Dengan material yang terbuat dari bahan upcycle sehingga bisa tahan terhadap cuaca ekstrem serta tidak mudah pecah atau retak, keunggulan lainnya yang dimiliki dari atap Alduro adalah jauh lebih sehat jika dibandingkan dengan asbes atau seng yang sangat berisiko bagi pernapasan.
"Penggunaan atap seng yang tipis atau asbes yang mudah rapuh justru terasa lebih panas di dalam ruangan. Tapi kalau pakai atap Alduro yang materialnya tebal dan elastis misalnya suhu di luar rumah itu 35 derajat celsius, maka di dalam rumah bisa sekitar 30-31 derajat celsius," tutur Direktur Utama PT Sirkular Karya Indonesia, Sugiarto Romeli sebelumnya saat hadir dalam forum Jaringan Pemred Promedia (JPP), pada Rabu, 18 Februari 2026 lalu.

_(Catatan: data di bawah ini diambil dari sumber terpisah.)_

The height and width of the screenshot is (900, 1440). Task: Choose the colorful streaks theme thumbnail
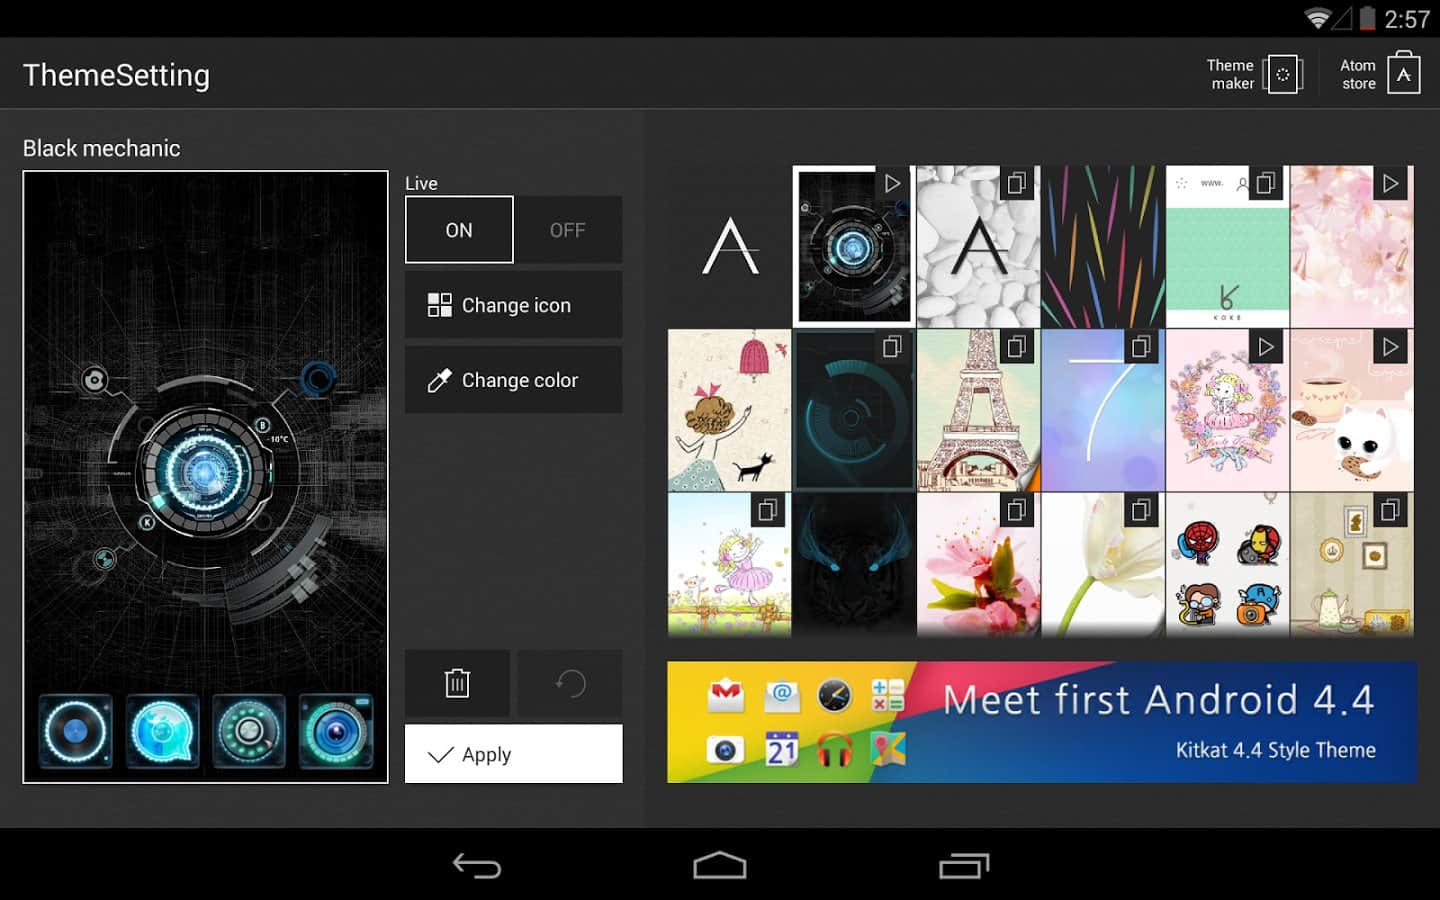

Sudah tersertifikasi bebas logam berbahaya dari Sucofindo, brand Alduro dinilai lebih aman bagi sistem pernapasan daripada penggunaan asbes sebagai atap rumah.
"Dari sisi kesehatan, Alduro lebih aman dibandingkan asbes yang berisiko bagi sistem pernapasan, karena debu yang berasal dari serat asbes itu berbahaya bisa berpotensi menyebabkan kanker untuk penghuni rumah. Dan pada hasil tes uv untuk 10 tahun pemakaian atap ini tidak ada masalah," ungkapnya.
Atasi Sampah Plastik
Alasan lain dari sosialisasi melalui program penggantian atap rumah wartawan ini menurut Sugiarto Romeli yaitu sebagai upaya untuk mengatasi masalah sampah plastik di Tanah Air, menjadi lebih masif.
"Pada masa pandemi Covid-19, kami melihat beberapa masalah yang timbul, yaitu terutama masalah sampah plastik yang bahkan sampai sekarang belum ada jalan keluarnya," tuturnya.
"Kami lihat, plastik tertentu seperti botol Pet sudah ada recycle-nya walaupun hanya dicacah cuci akhirnya barang itu dijual ke Eropa," tambah Sugiarto.
Berkaca dari hal itu, Sugiarto menilai belum ada perusahaan yang benar-benar fokus pada masalah sampah di Indonesia.
"Berawal dari sana, kami dengan pengalaman Parent Company yang bergerak di bidang plastik, kita terjemahkan dalam menyelesaikan masalah sampah ini," terangnya.
"Dari situ, timbul ide-ide yang dari awal misi kami adalah melepaskan ketergantungan kita terhadap sumber daya alam dengan melakukan ekonomi sirkular," jelas Sugiarto.